Saved entries:
::::::

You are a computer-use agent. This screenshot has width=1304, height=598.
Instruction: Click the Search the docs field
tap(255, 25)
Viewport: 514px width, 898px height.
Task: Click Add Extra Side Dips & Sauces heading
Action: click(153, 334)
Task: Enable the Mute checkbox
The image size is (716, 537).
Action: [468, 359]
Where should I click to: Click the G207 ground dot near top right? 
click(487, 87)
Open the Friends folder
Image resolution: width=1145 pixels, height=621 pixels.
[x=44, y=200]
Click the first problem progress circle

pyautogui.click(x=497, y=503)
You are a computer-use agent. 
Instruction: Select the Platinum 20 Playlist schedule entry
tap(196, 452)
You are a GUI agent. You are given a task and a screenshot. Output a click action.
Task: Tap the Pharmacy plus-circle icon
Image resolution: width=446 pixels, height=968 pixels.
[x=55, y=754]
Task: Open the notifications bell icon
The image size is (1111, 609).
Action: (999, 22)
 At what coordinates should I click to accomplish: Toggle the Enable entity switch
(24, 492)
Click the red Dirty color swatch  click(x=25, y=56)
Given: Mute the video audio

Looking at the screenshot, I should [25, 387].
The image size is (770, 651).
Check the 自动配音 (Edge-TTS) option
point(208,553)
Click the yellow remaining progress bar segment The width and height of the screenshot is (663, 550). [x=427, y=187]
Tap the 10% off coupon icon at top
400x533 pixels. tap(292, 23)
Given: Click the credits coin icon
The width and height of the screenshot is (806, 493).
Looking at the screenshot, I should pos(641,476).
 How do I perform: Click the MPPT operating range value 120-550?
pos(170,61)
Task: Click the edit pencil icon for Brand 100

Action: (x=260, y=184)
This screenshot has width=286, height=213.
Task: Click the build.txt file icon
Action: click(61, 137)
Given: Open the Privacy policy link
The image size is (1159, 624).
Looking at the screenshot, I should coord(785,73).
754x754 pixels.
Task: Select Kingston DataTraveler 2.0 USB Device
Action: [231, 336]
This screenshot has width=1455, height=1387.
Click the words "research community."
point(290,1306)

::::::

YOUR OBJECTIVE:
Those lines above that contain the string "agent" should be returned.

EXPECTED OUTPUT:
You are a computer-use agent. This screenshot has width=1304, height=598.
You are a computer-use agent. 
You are a GUI agent. You are given a task and a screenshot. Output a click action.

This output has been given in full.